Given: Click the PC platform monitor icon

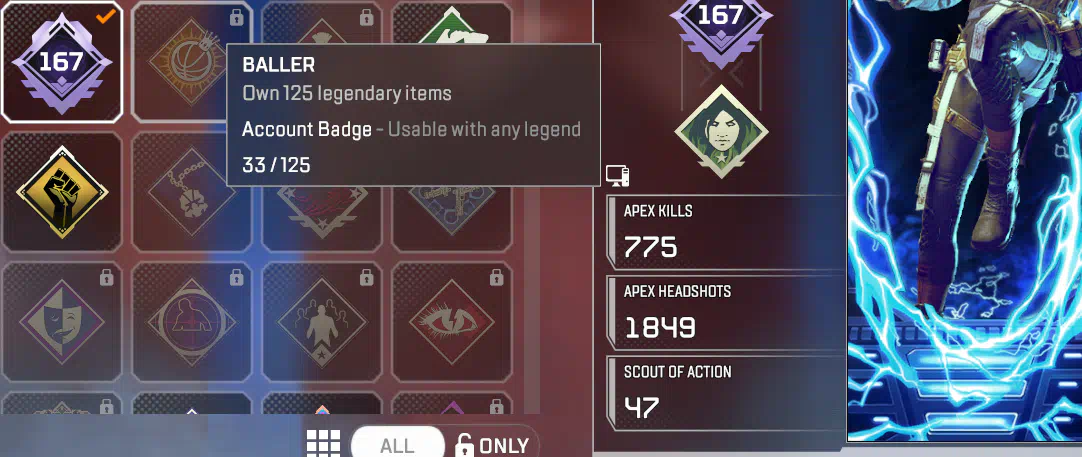Looking at the screenshot, I should (617, 176).
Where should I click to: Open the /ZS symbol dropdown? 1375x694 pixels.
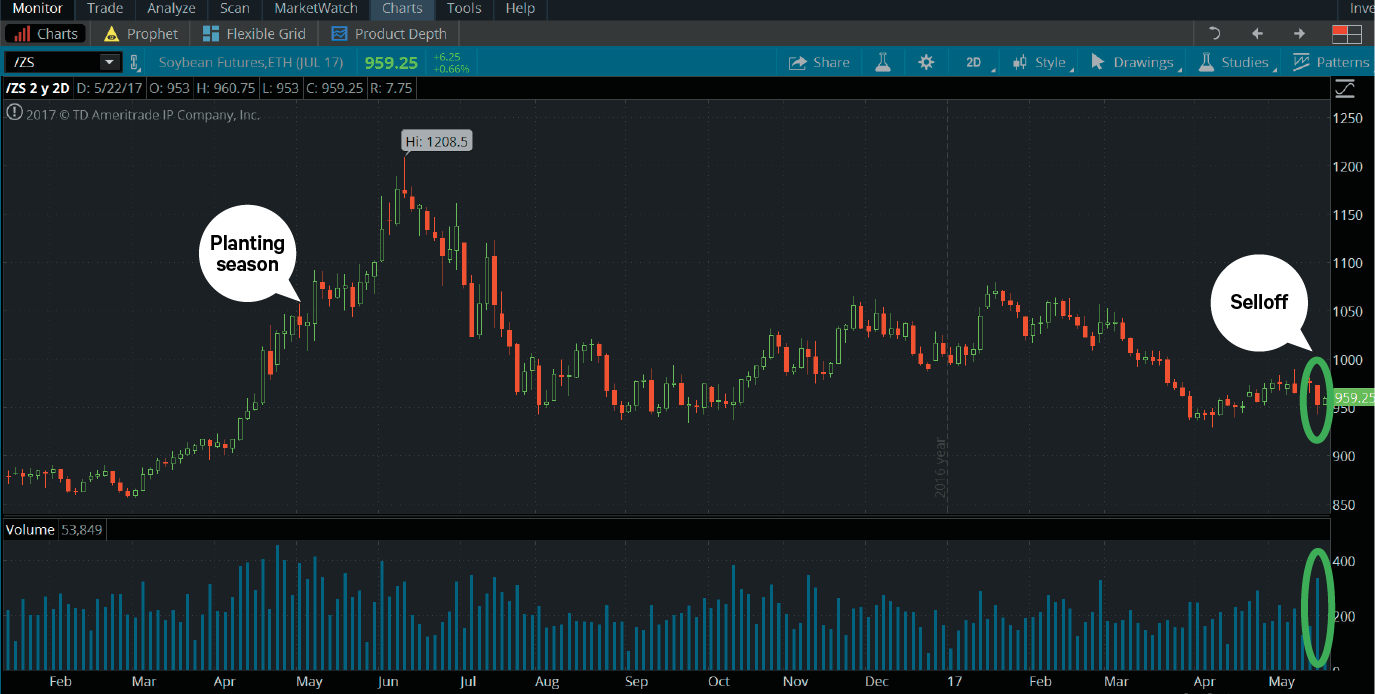pos(111,61)
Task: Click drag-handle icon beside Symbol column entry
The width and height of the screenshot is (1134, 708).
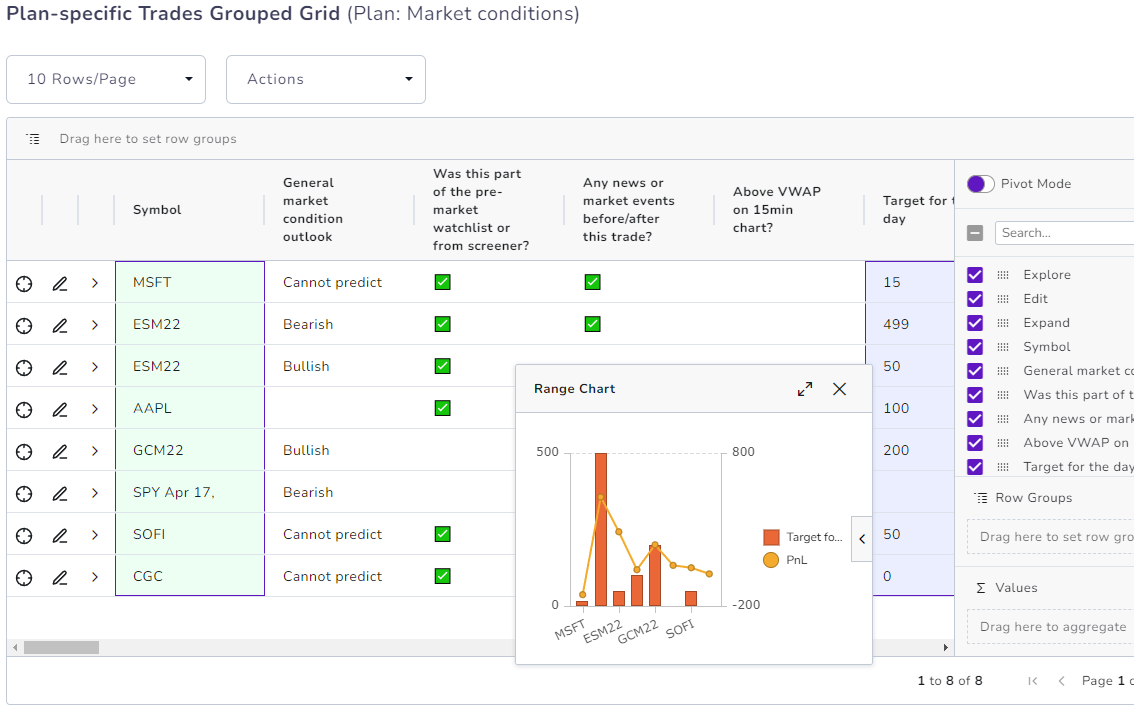Action: [x=1003, y=347]
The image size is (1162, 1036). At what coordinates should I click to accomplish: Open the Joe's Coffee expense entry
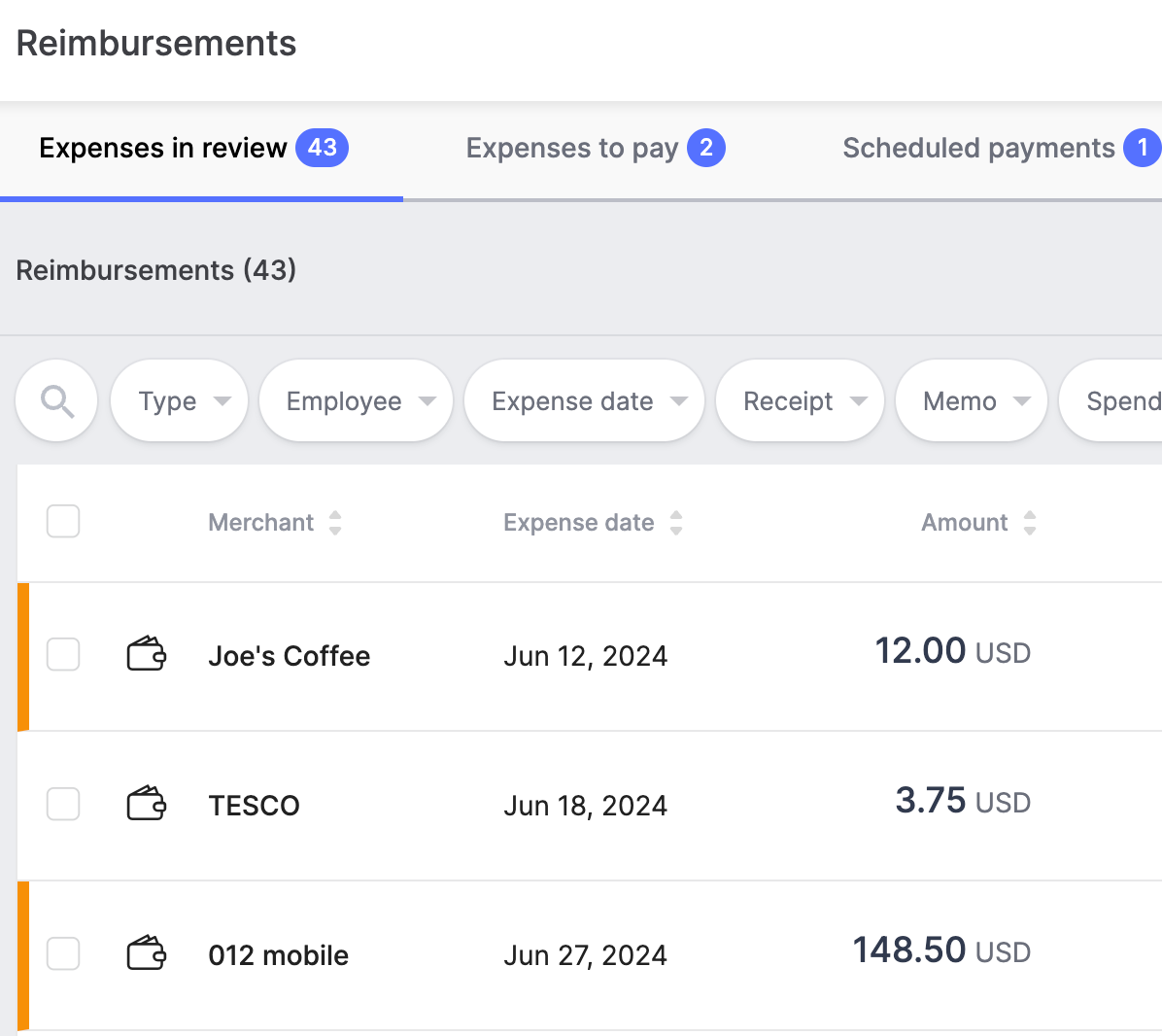(x=289, y=656)
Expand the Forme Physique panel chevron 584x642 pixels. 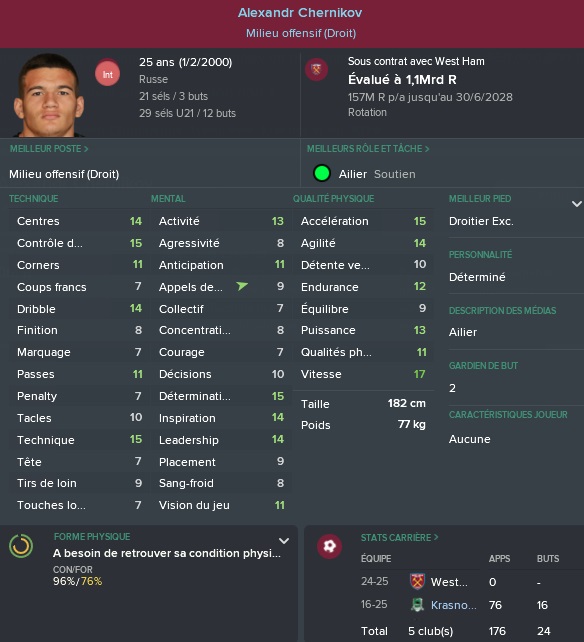point(284,541)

** EXERCISE DETAILS **
Pull out each line of the data above that contains the word "entry". Case counts.

** ANSWER TO THE TASK **
Task: Click drag-handle icon beside Symbol column entry
The image size is (1162, 1036). At what coordinates should I click to accomplish: Open the Joe's Coffee expense entry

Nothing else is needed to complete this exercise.